### PROBLEM DESCRIPTION:
In the listing below, switch "selections tool icon" to "lasso tool icon" in everything from the line that contains "Viewport: 1500px width, 678px" down to the line that contains "Looking at the screenshot, I should coord(950,27).". Give back only those lines, with everything else unchanged.

### MATERIAL PROVIDED:
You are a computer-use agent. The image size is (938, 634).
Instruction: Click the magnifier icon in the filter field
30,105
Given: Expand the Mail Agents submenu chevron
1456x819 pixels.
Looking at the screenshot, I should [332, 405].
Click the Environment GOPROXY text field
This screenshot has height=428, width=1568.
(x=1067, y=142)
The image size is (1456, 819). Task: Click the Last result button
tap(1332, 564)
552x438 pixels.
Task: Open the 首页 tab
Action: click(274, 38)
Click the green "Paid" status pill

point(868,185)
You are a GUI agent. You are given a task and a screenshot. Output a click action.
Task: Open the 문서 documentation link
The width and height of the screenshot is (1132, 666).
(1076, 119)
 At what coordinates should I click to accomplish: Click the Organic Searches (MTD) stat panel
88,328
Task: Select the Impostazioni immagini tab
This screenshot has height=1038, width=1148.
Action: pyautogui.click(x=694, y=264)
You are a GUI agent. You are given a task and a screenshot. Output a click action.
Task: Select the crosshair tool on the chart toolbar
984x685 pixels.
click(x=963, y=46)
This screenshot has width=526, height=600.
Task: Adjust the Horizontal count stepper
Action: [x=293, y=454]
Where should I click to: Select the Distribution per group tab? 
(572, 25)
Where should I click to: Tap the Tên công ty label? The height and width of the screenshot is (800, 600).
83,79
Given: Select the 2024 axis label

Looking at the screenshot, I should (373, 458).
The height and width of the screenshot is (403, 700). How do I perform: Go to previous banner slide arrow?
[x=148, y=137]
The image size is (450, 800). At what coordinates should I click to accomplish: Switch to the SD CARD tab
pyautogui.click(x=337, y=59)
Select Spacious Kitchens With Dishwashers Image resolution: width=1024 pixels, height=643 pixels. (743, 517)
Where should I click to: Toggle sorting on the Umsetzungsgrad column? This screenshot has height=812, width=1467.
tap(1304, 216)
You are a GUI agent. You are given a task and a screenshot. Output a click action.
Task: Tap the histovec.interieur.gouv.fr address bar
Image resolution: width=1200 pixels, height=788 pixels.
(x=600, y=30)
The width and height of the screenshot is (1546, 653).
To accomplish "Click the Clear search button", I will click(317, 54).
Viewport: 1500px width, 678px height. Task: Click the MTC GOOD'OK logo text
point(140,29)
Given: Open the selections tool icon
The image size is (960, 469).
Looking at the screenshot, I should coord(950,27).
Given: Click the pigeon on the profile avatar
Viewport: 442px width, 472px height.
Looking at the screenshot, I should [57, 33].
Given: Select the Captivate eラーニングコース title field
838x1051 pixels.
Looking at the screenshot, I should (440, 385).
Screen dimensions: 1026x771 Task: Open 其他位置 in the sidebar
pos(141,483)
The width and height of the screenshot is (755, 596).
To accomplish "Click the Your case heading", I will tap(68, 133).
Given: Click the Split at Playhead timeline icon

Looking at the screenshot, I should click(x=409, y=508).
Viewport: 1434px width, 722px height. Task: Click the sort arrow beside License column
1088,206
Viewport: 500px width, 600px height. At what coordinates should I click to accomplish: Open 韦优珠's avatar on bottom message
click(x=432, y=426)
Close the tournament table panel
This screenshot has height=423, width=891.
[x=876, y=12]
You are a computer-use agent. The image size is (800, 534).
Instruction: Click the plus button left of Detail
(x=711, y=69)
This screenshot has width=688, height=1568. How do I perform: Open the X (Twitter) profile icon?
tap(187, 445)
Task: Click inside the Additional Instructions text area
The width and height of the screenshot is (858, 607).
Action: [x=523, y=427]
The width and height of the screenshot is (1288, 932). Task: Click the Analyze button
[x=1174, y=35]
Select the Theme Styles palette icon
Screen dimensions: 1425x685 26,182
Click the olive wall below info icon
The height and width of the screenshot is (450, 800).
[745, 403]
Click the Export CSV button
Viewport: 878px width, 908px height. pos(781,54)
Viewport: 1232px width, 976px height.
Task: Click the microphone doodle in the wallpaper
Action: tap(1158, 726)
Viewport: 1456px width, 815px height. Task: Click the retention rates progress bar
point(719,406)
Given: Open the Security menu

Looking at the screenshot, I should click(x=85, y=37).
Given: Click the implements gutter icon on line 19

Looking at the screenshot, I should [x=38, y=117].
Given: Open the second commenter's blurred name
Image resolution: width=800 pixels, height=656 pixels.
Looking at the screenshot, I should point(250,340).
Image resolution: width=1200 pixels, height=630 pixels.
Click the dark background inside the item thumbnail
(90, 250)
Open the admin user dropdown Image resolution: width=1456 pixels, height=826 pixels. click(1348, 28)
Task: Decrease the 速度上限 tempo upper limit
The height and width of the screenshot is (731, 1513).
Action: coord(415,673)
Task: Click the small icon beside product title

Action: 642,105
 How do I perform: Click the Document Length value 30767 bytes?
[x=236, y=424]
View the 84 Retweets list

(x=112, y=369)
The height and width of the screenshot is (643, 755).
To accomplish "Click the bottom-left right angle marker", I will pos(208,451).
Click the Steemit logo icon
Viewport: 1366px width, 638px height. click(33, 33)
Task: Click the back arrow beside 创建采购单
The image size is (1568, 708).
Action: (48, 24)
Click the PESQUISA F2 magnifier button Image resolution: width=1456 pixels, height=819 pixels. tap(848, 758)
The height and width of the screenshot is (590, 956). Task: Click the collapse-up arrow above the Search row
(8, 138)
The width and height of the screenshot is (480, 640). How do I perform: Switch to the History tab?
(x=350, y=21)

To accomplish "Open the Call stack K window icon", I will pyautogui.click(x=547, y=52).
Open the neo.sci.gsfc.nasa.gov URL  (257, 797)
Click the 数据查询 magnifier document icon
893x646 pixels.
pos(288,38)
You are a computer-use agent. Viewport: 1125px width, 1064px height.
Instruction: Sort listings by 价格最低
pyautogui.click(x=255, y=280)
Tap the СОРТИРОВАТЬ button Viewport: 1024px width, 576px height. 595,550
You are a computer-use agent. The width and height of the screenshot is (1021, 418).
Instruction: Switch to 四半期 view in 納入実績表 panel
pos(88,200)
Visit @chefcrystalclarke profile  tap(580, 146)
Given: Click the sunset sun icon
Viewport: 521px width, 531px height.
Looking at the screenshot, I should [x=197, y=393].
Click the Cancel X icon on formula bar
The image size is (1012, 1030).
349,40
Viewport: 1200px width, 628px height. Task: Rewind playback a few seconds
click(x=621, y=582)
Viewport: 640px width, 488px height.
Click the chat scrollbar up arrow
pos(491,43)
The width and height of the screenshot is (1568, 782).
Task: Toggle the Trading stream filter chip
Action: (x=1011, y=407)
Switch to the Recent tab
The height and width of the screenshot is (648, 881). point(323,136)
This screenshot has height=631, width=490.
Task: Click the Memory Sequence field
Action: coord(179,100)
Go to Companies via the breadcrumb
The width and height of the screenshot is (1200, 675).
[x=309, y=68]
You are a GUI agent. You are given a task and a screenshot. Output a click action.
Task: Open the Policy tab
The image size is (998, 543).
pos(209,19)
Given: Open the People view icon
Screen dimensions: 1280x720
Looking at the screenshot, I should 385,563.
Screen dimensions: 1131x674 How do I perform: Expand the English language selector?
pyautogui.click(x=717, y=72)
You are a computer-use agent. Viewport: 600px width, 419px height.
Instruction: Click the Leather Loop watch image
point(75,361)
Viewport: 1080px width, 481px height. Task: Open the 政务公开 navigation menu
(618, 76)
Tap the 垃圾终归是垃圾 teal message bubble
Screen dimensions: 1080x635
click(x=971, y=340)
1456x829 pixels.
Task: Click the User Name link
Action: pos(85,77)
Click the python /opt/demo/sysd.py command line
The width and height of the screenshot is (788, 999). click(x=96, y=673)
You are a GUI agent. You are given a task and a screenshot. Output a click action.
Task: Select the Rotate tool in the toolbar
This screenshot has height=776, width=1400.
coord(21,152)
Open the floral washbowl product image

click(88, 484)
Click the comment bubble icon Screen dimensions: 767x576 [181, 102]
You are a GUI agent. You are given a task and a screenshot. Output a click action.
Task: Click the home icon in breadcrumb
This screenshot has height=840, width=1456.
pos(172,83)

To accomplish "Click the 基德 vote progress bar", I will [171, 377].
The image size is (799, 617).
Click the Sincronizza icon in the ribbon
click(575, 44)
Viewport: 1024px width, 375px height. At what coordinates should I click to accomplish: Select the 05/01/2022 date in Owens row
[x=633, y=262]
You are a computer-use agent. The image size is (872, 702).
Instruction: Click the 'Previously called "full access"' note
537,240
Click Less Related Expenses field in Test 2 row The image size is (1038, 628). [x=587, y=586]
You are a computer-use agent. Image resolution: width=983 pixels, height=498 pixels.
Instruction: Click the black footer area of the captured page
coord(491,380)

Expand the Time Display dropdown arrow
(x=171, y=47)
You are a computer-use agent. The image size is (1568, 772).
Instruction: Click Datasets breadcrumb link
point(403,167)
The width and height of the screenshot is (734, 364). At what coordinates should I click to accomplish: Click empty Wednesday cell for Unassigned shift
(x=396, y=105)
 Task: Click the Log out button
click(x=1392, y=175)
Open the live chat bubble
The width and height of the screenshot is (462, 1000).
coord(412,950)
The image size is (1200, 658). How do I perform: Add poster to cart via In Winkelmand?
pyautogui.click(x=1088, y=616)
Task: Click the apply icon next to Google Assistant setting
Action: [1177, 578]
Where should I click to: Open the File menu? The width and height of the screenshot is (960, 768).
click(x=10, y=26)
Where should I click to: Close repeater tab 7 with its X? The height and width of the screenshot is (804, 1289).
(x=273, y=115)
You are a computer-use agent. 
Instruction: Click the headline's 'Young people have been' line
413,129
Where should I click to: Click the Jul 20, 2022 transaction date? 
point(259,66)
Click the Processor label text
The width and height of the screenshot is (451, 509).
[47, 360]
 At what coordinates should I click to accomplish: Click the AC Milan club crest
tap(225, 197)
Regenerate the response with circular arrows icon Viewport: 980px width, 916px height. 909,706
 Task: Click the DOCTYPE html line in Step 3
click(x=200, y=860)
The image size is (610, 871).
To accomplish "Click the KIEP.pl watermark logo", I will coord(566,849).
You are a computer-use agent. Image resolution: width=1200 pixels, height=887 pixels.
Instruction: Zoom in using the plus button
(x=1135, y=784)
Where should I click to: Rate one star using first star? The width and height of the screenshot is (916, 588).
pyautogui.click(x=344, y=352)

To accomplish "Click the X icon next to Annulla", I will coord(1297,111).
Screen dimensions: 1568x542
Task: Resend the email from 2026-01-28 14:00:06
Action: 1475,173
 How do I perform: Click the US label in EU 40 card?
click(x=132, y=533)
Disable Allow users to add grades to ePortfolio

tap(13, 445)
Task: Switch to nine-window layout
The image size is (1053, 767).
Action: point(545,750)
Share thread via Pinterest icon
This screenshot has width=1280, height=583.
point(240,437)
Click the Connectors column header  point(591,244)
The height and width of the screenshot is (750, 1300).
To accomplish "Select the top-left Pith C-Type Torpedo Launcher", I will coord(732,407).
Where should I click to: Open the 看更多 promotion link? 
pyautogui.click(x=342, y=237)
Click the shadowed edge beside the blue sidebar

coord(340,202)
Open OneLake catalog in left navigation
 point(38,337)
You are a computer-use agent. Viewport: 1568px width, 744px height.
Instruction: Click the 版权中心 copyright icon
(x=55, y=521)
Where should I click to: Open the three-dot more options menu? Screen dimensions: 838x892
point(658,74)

### ANSWER TO THIS TASK:
Viewport: 1500px width, 678px height. Task: Click the MTC GOOD'OK logo text
point(140,29)
Given: Open the lasso tool icon
The image size is (960, 469).
Looking at the screenshot, I should coord(950,27).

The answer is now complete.